The first goal of this study was to replicate the finding by Friedman and Miyake (2004) of two latent variables (‘prepotent response inhibition’ and ‘resistance to distractor interference’) using a latent variable approach. We were especially interested whether prepotent response inhibition and resistance to distractor interference are in fact closely related, given that several studies emphasize conceptual differences between both types of inhibitory control (Dempster, 1995; Harnishfeger, 1995; Nigg, 2000) or even suggest both constructs to be empirically independent (Tiego et al., 2018). In detail, it has been postulated that resistance to distractor interference relates to an initial perceptual stage of information processing and focuses on the selection of relevant vs. irrelevant information. In contrast, prepotent response inhibition has been associated with a later stage of information processing, focusing on the inhibition of motor responses and behavioral impulses. Because of several methodological problems for resistance to proactive interference (e.g., the dependent variable in the respective tasks represents a difference score that results from only one measurement value, cf. Friedman & Miyake, 2004), we focused only on the relationship between prepotent response inhibition and resistance to distractor interference.
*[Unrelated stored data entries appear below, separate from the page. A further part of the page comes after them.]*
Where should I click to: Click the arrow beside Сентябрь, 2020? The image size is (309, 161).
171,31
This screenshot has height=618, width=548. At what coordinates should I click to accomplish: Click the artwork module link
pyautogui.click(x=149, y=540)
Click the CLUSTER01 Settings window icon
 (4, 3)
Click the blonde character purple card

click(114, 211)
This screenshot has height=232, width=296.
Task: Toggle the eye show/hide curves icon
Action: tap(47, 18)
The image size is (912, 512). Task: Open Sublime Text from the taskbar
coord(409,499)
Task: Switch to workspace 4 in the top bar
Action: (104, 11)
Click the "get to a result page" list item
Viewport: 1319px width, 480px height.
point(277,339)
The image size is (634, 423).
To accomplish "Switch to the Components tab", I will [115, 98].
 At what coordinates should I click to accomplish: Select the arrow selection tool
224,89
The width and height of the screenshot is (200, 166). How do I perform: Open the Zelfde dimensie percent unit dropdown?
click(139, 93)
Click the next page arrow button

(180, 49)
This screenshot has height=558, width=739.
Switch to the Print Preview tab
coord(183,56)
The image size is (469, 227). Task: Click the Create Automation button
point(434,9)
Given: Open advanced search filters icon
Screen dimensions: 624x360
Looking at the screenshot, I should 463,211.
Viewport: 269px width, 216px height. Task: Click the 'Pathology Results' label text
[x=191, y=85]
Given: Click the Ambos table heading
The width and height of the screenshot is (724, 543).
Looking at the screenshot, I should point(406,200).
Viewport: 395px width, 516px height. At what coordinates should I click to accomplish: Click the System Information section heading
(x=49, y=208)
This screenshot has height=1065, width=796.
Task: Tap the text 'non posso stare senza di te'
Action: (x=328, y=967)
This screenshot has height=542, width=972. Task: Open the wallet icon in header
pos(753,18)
The second goal of the study was to account for the speed-accuracy trade-off that is inherently related to all tasks that rely on instructions that emphasize to respond as fast and as accurately as possible. However, given the inverse relationship between speed and accuracy in both animals and humans, known as the speed-accuracy trade-off (Bogacz, 2013; Wickelgren, 1977), performance measures based on either reaction times (e.g., Stroop effect) or error rates alone may be difficult to interpret (cf. Enge et al., 2014). For example, Draheim et al. (2019) extensively discussed the problems and alternatives of using standard reaction time difference scores in differential and developmental research in their recent review. Because previous work on integrated speed-accuracy measures has been based on simulation data or applied in more experimental paradigms (Heitz, 2014; Vandierendonck, 2017), this study investigates whether one such integrated measure empirically improves the measurement issue of more conventional reaction time (RT) difference scores for individual differences research. Therefore, we combined error rates and reaction times into inverse efficiency scores (IES; Bruyer & Brysbaert, 2011; Townsend & Ashby, 1983) by dividing the mean RT of correct responses by the proportion of correct responses. This was done in a previous study that applied a latent variable approach to executive function tasks (Wolff et al., 2016) and has the advantage that reaction time and accuracy are combined into a single performance measure. Specifically, we expected higher correlations and a better fit for estimated models with the IES compared to the standard outcome measures.
In sum, by using a latent variable analysis on six inhibitory control tasks, we aimed at replicating the general pattern of two closely related latent factors (cf. Friedman & Miyake, 2004): prepotent response inhibition (antisaccade task, Stroop task, stop-signal task) and resistance to distractor interference (Eriksen flanker task, shape-matching task, word-naming task; see below). In addition, we tried to extend previous literature by additionally considering speed-accuracy trade-offs using inverse efficiency scores, thereby potentially increasing explained variance in the investigated latent factors.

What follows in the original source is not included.